BAC Modification through Serial or Simultaneous Use of CRE/Lox Technology

1Krumlauf Laboratory, Stowers Institute for Medical Research, 1000 50th Street, Kansas City, MO, 64110, USA
2Department of Anatomy and Cell Biology, University of Kansas Medical Center, Kansas City, KS, 66160, USA

Received 24 July 2010; Accepted 6 October 2010

Academic Editor: James Birchler

Copyright © 2011 Mark Parrish et al. This is an open access article distributed under the Creative Commons Attribution License, which permits unrestricted use, distribution, and reproduction in any medium, provided the original work is properly cited.

Abstract

Bacterial Artificial Chromosomes (BACs) are vital tools in mouse genomic analyses because of their ability to propagate large inserts.
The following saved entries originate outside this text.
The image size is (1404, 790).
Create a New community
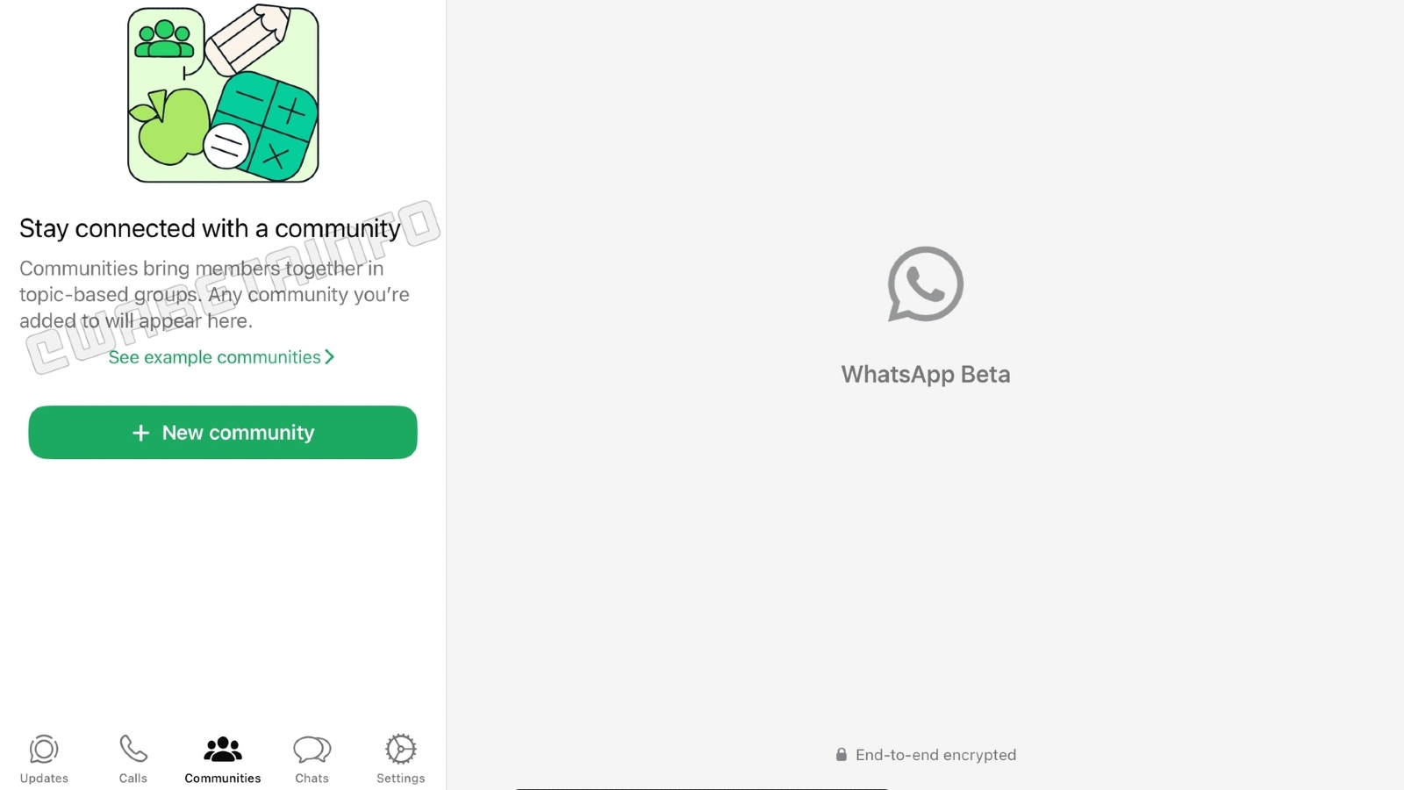(223, 432)
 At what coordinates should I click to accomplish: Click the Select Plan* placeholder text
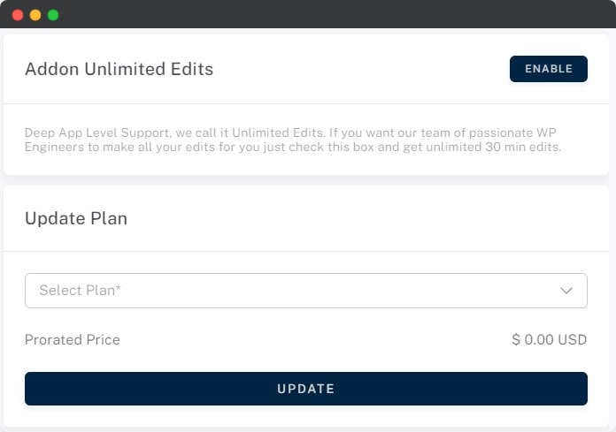tap(80, 291)
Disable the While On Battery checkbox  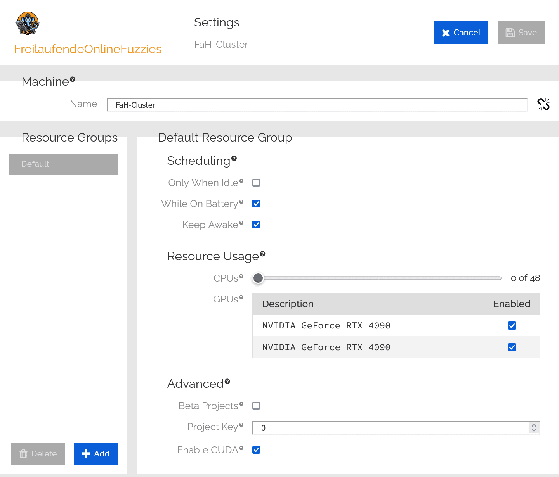[x=256, y=204]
The size of these constructs, however, prevents the use of conventional molecular biology techniques for modification and manipulation. Techniques such as recombineering and Cre/Lox methodologies have thus become heavily relied upon for such purposes. In this work, we investigate the applicability of Lox variant sites for serial and/or simultaneous manipulations of BACs. We show that Lox spacer mutants are very specific, and inverted repeat variants reduce Lox reaction rates through reducing the affinity of Cre for the site, while retaining some functionality. Employing these methods, we produced serial modifications encompassing four independent changes which generated a mouse HoxB BAC with fluorescent reporter proteins inserted into four adjacent Hox genes. We also generated specific, simultaneous deletions using combinations of spacer variants and inverted repeat variants. These techniques will facilitate BAC manipulations and open a new repertoire of methods for BAC and genome manipulation.